CSLEA site representatives become the heartbeat of communication between CSLEA and CSLEA membership.
"Not every member feels comfortable calling us," said CSLEA Senior Attorney Andrea Perez. "We are here for our members and we are just a phone call away, but some members still hesitate. A site rep has met us, been trained by us, and knows when to place that phone call."
Site representatives understand the benefits of CSLEA membership and reach out to fellow Unit-7 bargaining unit employees to confirm they are members. They understand the perils of being a fair share fee payer or objector. Site representatives also disseminate CSLEA information, newsletters, and flyers.
"Our CSLEA site reps protect members from wrongful acts by employers," said CSLEA Senior Attorney Ryan Navarre. "They are our conduit to the workplace."
"Site reps assist members in drafting rebuttals, identifying grievances and they are not afraid to tell a member that they deserve to be written up, if that's the case," said Eckelman.
One of our many site reps is Dennis Maffei, an investigator with the California State Lottery and a board member of the California Association of Criminal Investigators (CACI), a CSLEA affiliate.

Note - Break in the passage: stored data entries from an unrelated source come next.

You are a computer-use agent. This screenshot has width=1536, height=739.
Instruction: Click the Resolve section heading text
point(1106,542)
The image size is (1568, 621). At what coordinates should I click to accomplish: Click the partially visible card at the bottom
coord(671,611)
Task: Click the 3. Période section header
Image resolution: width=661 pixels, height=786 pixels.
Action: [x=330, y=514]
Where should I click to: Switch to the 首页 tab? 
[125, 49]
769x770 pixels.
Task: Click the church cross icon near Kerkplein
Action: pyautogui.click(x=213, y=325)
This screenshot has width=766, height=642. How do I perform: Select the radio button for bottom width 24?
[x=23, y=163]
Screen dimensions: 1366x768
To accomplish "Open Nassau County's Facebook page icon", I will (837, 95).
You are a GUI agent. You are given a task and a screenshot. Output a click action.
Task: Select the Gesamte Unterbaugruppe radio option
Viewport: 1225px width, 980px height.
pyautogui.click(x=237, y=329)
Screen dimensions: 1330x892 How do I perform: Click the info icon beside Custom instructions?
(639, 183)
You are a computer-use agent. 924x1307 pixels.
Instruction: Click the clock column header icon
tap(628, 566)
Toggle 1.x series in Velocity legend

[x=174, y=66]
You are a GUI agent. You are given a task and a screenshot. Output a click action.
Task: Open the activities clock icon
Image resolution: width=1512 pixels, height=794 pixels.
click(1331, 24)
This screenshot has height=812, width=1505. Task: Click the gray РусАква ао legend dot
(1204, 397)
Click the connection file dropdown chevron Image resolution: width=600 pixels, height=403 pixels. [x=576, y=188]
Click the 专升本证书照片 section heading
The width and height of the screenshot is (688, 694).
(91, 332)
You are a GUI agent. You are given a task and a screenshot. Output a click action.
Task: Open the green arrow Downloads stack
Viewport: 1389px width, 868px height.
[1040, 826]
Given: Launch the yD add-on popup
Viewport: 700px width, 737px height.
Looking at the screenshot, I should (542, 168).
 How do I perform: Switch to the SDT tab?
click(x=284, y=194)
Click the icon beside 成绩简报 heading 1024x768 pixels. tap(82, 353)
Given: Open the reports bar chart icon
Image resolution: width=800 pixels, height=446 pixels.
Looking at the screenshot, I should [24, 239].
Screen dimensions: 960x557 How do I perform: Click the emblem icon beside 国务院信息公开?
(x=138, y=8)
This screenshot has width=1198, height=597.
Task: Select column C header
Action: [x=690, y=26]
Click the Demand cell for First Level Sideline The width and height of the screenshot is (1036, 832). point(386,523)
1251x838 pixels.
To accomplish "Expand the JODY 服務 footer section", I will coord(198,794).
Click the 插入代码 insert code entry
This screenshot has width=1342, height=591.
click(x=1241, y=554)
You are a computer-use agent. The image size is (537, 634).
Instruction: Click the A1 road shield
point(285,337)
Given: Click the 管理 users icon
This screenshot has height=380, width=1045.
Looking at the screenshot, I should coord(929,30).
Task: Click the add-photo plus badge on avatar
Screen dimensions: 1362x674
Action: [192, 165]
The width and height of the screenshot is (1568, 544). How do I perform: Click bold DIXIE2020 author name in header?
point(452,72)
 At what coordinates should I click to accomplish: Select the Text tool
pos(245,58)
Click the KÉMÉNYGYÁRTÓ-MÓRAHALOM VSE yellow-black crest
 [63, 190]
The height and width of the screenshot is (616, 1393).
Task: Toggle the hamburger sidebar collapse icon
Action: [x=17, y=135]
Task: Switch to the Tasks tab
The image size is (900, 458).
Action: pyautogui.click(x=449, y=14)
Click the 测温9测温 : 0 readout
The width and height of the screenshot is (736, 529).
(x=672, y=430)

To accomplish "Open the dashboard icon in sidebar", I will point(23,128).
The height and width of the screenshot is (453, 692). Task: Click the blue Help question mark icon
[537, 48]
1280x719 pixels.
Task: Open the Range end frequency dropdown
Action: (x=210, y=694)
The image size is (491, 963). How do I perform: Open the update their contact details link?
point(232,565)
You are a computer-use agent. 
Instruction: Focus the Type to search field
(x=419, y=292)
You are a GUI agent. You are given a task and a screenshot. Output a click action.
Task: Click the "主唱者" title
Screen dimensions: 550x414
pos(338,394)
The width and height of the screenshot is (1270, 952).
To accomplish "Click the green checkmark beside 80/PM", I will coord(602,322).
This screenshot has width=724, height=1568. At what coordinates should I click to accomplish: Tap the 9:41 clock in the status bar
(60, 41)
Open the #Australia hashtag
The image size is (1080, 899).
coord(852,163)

Maffei volunteered to become a site rep two years ago. "I guess it goes back to my father's background, he was a union man," said Maffei. While working as a San Francisco police officer, Maffei realized how important it was to have a labor association on his side. "What a difference it has made in my life, my pension, everything I have, a labor association got it. There's some sacrifice to being a site rep, but it's important to keep people informed about the issues they are facing. "
Gina Walls, a CHP Public Safety Dispatcher, a board member of CHP-Public Safety Dispatchers Association, (an affiliate of CSLEA) and CSLEA member has been a CSLEA site rep for 10 years. "Being a site rep is a very important job," said Walls. " It does not just involve contract violations; but policy violations by the department. The Site representative also serves as a liaison between the rank-and-file and management. We bring the concerns of the rank-and-file to management's attention and work on a compromise for change. Some of the concerns include scheduling, breaks, and departmental policy changes that affect our working conditions."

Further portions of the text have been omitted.